The specialist, Dr. Dobak, conducted a second ultrasound and, with his hand reassuringly on my leg, let us know of the findings. Beckett's heart was indeed on the right side of her chest, though it was beating fast and strong. The left side of her chest was filled with her stomach and intestines, having seeped in through a hole in her diaphragm, known as a diaphragmatic hernia. The displacement of her organs wasn't allowing her lungs to form properly and he feared she would never learn to breathe. Her brain was as Breland feared, full of enlarged ventricles, fluid and other various holes. Dr. Dobak explained that a brain in this condition would not sustain life and was probably caused by a chromosome defect known as Trisomy. (I'll explain this condition further next week) The defect, we're told, is rare and occurs once in 25,000 babies. To top it all off, the normal formation of her face was marred by a cleft lip, which is probably the result of the same chromosome defect.

Stunned, we also learned that her chances of making it to her delivery date alive were slim. If she manages to survive until birth, Dr. Dobak does not expect her to live longer than a few hours. Some lucky families get a few days or weeks with their children if they have this particular Trisomy defect, but survival is almost entirely unheard of.

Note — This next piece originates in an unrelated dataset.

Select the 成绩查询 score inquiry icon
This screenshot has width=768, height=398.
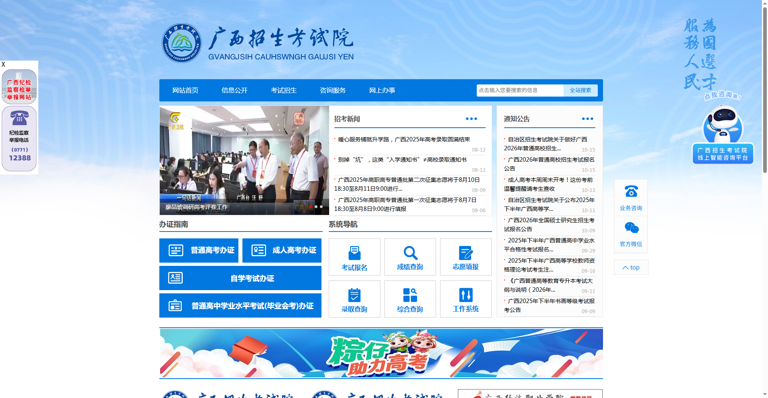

The visit included an amniocentesis. The information would be able to determine exactly which chromosome had malfunctioned in Beckett's creation and would give us more clues on how long we could expect to have our baby girl with us. The results from that test come Monday. We met with a genetic counselor who will be assisting us through the process of carrying Beckett and ushering her on to her next phase, whether that be surgery to correct her heart and other organs after delivery, or a quiet passing due to the Trisomy.

Medically, our next steps include weekly ultrasounds to make sure Beckett is still alive in utero. We'll be keeping a close eye on how she functions and grows until her estimated due date of January 20th. In all other aspects, we're trying to stay level-headed about how we should proceed. We have discussed funeral homes, burial plots and what colours her funeral dress and flowers should be.

There is very little hope so far, but we haven't extinguished the thought of Beckett surviving. With more information available only after Monday, we can't do much but wait.